Paris · Frankreich fürchtet nicht erst seit den Aussagen des Terrorverdächtigen Mohamed Abrini einen Anschlag bei der Fußball-EM. Besonders gefährdet sind die Fan-Zonen, vor allem in Paris.

Dutzende Zuschauer liegen in weiße Schutzanzüge gehüllt auf den grasgrünen Bänken des Fußballstadions Geoffroy-Guichard in Saint-Etienne. Feuerwehrleute mit Atemmasken kümmern sich um die Verletzten, die Ziel eines Terrorangriffs mit Chemiewaffen wurden. Das Szenario ist nur eine Übung, an der Anfang April hunderte Freiwillige teilnahmen. Doch sie zeigt, wie groß die Angst vor einem Anschlag auf die Fußballeuropameisterschaft in Frankreich ist. Dass die französisch-belgische Terrorgruppe, die im November in Paris und im März in Brüssel zuschlug, die EM im Visier hatte, enthüllen erste Aussagen des mutmaßlichen Attentäters Mohamed Abrini.

"Nach unseren Informationen hat Mohamed Abrini erläutert, dass das ursprüngliche Ziel der nebulösen französisch-belgischen Dschihadistengruppe die Fußball-EM war", schreibt die französische Zeitung "Libération" am Montag. Ein Bekenntnis, das Experten nicht überrascht. "Sicherheitskräfte arbeiten ständig Anschlagszenarios aus und die Reaktion darauf", zitiert die Zeitung französische Polizeikreise. "Wenn die Aussagen Abrinis richtig sind, zeigt das nur, dass Belgien ein Rückzugsgebiet ist, das noch genauer überwacht werden muss."

Hollande verspricht "maximale Sicherheit"

Der französische Präsident François Hollande hatte für die EM "maximale Sicherheit" versprochen. Der bekennende Fußballfan kennt den Horror im Stadion. Er war im Stade de France gewesen, als sich am 13. November beim Freundschaftsspiel Frankreich-Deutschland ein Terrorkommando vor den Eingängen in die Luft sprengte. Es folgten praktisch im Minutentakt Angriffe auf Pariser Bars und den Konzertsaal Bataclan. Doch trotz der 130 Toten stellte der Staatschef schnell klar: die EM wird wie geplant stattfinden.

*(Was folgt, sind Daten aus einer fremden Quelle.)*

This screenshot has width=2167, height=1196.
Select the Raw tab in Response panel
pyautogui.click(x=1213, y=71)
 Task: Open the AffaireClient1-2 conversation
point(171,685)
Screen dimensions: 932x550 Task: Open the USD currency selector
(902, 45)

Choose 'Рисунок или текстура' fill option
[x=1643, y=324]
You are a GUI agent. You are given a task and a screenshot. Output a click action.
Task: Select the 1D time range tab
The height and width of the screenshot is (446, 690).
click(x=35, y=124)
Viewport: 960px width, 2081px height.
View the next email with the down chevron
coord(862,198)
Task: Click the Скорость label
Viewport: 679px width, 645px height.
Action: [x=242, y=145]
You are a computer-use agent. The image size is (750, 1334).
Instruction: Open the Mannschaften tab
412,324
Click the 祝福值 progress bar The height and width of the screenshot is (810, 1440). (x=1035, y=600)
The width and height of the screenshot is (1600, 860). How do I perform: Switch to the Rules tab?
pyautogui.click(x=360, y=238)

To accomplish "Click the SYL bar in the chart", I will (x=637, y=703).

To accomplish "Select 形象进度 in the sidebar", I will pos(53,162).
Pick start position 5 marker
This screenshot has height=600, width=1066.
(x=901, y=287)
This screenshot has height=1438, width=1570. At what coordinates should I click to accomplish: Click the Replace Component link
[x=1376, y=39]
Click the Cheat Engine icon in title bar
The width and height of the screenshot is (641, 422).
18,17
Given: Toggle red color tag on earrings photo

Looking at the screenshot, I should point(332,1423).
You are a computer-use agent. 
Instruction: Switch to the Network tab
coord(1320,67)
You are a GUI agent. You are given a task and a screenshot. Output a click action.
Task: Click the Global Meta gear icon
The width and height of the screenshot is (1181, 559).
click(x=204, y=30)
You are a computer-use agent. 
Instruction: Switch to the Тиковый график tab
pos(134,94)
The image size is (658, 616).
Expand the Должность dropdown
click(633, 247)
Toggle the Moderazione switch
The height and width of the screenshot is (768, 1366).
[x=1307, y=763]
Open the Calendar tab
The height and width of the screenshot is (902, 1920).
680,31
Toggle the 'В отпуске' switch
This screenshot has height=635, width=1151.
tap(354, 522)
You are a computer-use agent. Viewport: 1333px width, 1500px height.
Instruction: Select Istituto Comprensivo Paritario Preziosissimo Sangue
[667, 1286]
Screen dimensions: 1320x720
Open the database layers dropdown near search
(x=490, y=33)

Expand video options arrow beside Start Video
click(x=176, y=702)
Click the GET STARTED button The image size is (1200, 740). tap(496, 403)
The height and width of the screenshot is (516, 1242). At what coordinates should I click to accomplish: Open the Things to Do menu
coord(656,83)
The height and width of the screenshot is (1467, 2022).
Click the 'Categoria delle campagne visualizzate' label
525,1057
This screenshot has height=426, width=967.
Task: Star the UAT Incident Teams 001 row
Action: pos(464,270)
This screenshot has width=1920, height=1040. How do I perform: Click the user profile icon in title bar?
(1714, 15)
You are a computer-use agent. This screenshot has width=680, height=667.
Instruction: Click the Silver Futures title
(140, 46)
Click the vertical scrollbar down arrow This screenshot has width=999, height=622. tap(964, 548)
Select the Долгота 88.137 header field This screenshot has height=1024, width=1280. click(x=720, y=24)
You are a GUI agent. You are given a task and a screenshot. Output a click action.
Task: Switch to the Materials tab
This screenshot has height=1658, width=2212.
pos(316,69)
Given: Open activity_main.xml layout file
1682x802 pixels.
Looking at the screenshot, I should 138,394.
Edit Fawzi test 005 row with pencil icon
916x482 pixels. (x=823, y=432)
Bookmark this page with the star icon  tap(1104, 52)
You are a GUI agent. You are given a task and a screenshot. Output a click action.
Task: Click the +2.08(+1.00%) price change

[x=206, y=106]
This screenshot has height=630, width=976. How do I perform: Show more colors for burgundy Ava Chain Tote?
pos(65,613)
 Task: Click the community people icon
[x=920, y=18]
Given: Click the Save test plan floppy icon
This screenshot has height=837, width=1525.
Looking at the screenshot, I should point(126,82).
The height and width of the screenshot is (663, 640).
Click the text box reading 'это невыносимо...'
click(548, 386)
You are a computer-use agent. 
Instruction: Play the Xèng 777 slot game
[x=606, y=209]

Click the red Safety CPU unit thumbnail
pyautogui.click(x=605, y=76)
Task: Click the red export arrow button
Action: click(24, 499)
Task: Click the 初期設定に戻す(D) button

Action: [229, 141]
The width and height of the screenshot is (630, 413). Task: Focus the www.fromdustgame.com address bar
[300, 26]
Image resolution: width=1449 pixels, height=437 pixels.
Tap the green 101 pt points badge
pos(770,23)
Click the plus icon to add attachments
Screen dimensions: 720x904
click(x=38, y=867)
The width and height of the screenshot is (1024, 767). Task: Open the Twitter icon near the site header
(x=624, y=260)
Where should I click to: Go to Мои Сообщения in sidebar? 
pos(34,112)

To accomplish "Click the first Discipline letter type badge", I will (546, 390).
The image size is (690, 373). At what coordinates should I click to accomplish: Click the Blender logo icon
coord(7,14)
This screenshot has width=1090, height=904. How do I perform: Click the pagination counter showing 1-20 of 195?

Für die französischen Sicherheitskräfte, die ohnehin in höchster Alarmbereitschaft sind, ist das Sportspektakel die größte Herausforderung ihrer Geschichte.
"Das Image Frankreichs steht auf dem Spiel. Unsere Fähigkeit, solche wichtigen Ereignisse mit Ernsthaftigkeit, Ruhe und Entschlossenheit zu organisieren", sagte Sportminister Patrick Kenner bei der Vorstellung der Sicherheitsvorkehrungen. Die Mammutaufgabe besteht darin, einen ganzen Monat lang ab dem 10. Juni 51 Spiele in zehn Städten zu überwachen.

Dabei setzen die Sicherheitskräfte auf die doppelte Kontrolle der Fans, wie sie schon beim Freundschaftsspiel gegen Russland Ende März im Stade de France praktiziert wurde. Private Sicherheitsleute inspizierten da schon vor den eigentlichen Kontrollen am Eingang Taschen und Jacken der Zuschauer. In den Stadien selbst übernimmt während der EM der europäische Fußballverband UEFA die Verantwortung für die Sicherheit.

Kritik an Fan-Zone am Eiffelturm

Doch die Gefahr könnte eher außerhalb lauern. Zumindest fürchtet das der frühere
Polizeichef Frédéric Péchenard, der inzwischen Generaldirektor der konservativen Republikaner von Nicolas Sarkozy ist. Er warnt insbesondere davor, direkt unter dem Eiffelturm auf dem Marsfeld eine Fan-Zone einzurichten, in der bis zu 100.000 Menschen die Spiele mitverfolgen können. "Das bedeutet, den Terroristen die Möglichkeit für ein Massaker zu bieten", kritisiert Péchenard im Fernsehen.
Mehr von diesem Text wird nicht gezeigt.